With GLDv3, there is no reset function, so you have to figure out how to put that in attach (for both DDI_ATTACH and DDI_RESUME!), or in the mac_start() function.

With GLDv3 the stats are quite different. Pay attention, and look at the headers to figure it out.

Many GLDv2 drivers don't do the mac_link_update() call. You should add those for NWAM, IPMP, and correct kstat reporting.

You should rip out any attempt to log to the console on link up, down, or carrier errors. See PSARC 2007/298 for details.

GLDv3 wants to operate on mblk_t's that are chained by b_next. Often you can use the old functions from a new function that just walks down, or builds up the list (depending on whether its receive or transmit.)

Pay careful attention to locking. Try not to call GLDv3 functions with locks held. (I have been pressing to allow mac_tx_update and mac_link_update be called with driver locks held. Right now its safe, but I can't seem to get a promise from the Nemo group yet.)

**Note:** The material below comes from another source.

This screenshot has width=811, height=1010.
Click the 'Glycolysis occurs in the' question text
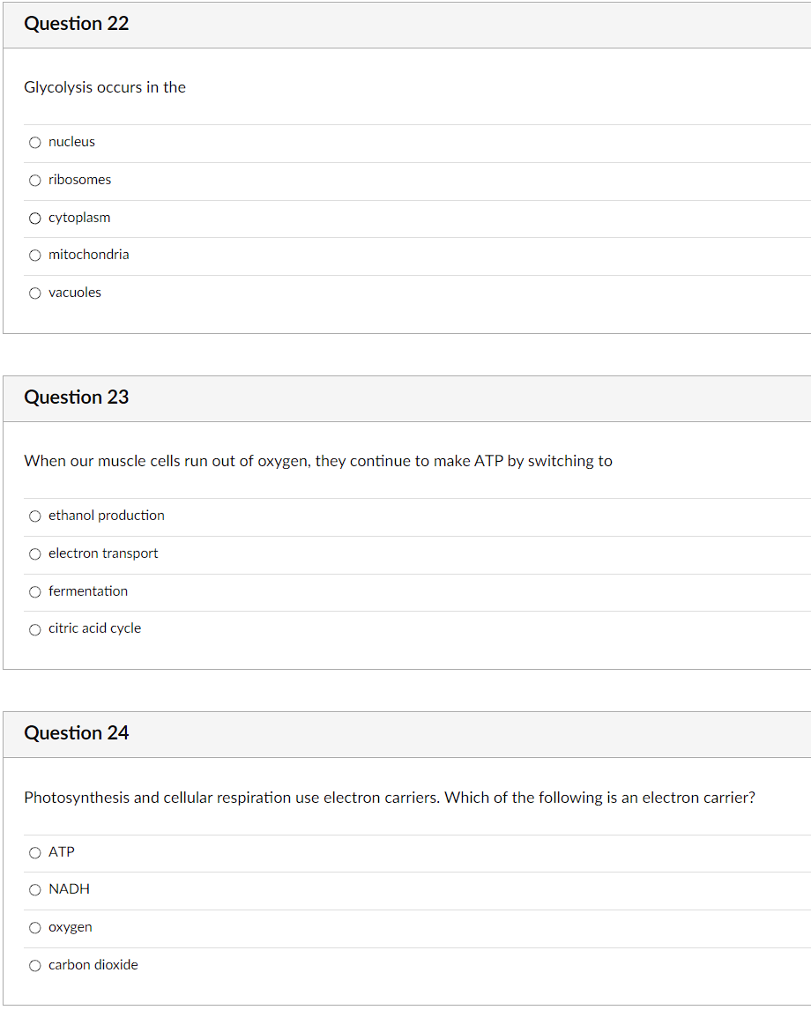[105, 87]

You see all those cyclics in some drivers? Try not to use 'em if you don't have to. What I usually do is cheat and use the on-chip timer if I need some kind of time driven functionality.

GLDv3 never explicitly initializes the physical addresses on the NIC. GLDv2 used to always call gldm_set_mac_addr()... so some drivers expect this. You may need to do that yourself in the mac_start() routine.
Anyway, maybe those notes will save someone somewhere else some effort. Or inspire someone to pick up another driver and convert it.

All these nics...

So I need to JumpStart a new system today... no problem, I'll just stick in a NIC and boot it with my etherboot PXE CDROM. No problem, right?

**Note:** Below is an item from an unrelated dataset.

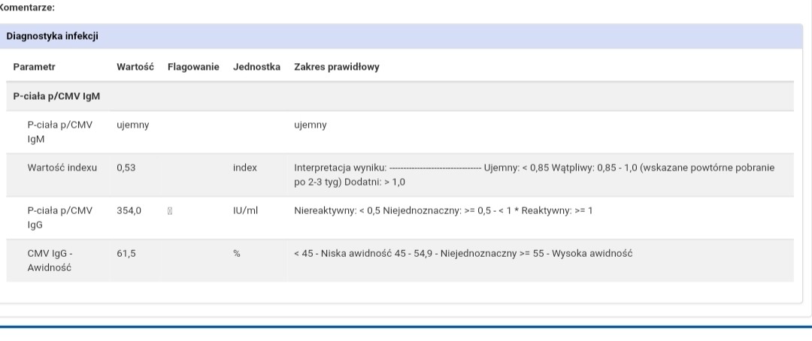This screenshot has width=812, height=341.
Task: Click the 0,53 index value
Action: pyautogui.click(x=126, y=167)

Well, lets see, first I need a NIC that supports Solaris. Inventorying what I have in my spare hardware today:
  • Netgear GA311, rev A1 (RealTek 8169S-32, unsupported variant of rge)
  • Netgear FA311, rev C1 (Nat-Semi DP83815D, unsupported)
  • Netgear FA310TX, rev-D2 (Lite-On LC82C169, unsupported, see below)
  • 3Com 3CR990 TX-97 (unsupported)
  • D-Link 530TX rev A-1 (dmfe, no x86 support)
  • Zyxel gigE (Via GbE chip, uncertain)
  • Linksys LNE100TX v4.1 (unsupported, yet, see below)
  • Linksys NC100 (unsupported, yet, see below)
  • Macronix MX98715AEC (unsupported, yet, see below)
  • Unbranded RTL8139B (supported, rtls, nevada only)
  • 3Com 3C900-TX (supported, elxl, for now)
Well, at least I was able to find something. Of my 8 spare NICs, two of them have marginal support. (This is only the wired ethernet NICs. I have some WLAN devices as well.)

I guess I have a habit of collecting NICs.

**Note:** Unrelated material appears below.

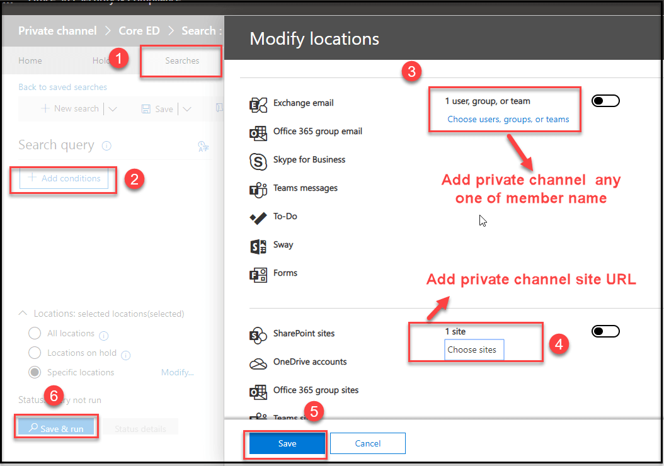Click Cancel in Modify locations panel

point(367,443)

Now, the Linksys boards are going to soon be supported by afe, if Alan ever gets his putback of my driver done. The Macronix board will be supported by mxfe later this week, once I get it reviewed and putback.

At one point I had a driver (pnic) sort of working for the LC82C169 (Lite-On PNIC), but I abandoned it because the PNIC was such a piece of crap, that I figured anyone with one of these was better off throwing it away and replacing it with another NIC (as long as it wasn't a Realtek 8139!) Maybe I'll revive that project one day. Probably not, since Lite-On didn't sell too many of them, I think. (The PNIC has some horrible hardware bugs, and the two major revisions, the 82C169 and 82C168, have quite different methods of handling 802.3u autonegotiation.)

I also started a driver for the Nat-Semi chip (nsfe), but abandoned it. I think this chip is also found in motherboards, where it is called an SiS part. I think Muryama also has a driver available for it.

I'd really like to see support for the others expanded upon. Maybe I need to look at dmfe, some more, because there really shouldn't be any reason it couldn't support x86 platforms. (D-Link sold a lot of DFE-530TX boads, IIRC.)

This also suggests that the elxl driver, which has been slated for EOF, really shouldn't be. One of the reasons I've kept that old NIC around was just because it was one of the few that was supported by Solaris 8 and earlier. I suspect I'm not the only one to have done this. I think the problem is that this driver is not open source. But open source variants exist... maybe someone should look at replacing elxl in Solaris Nevada with a FOSS replacment.

Some of these Muryama has already written drivers for. I would dearly like to see his vel in Solaris Nevada, along with conversion to GLDv3.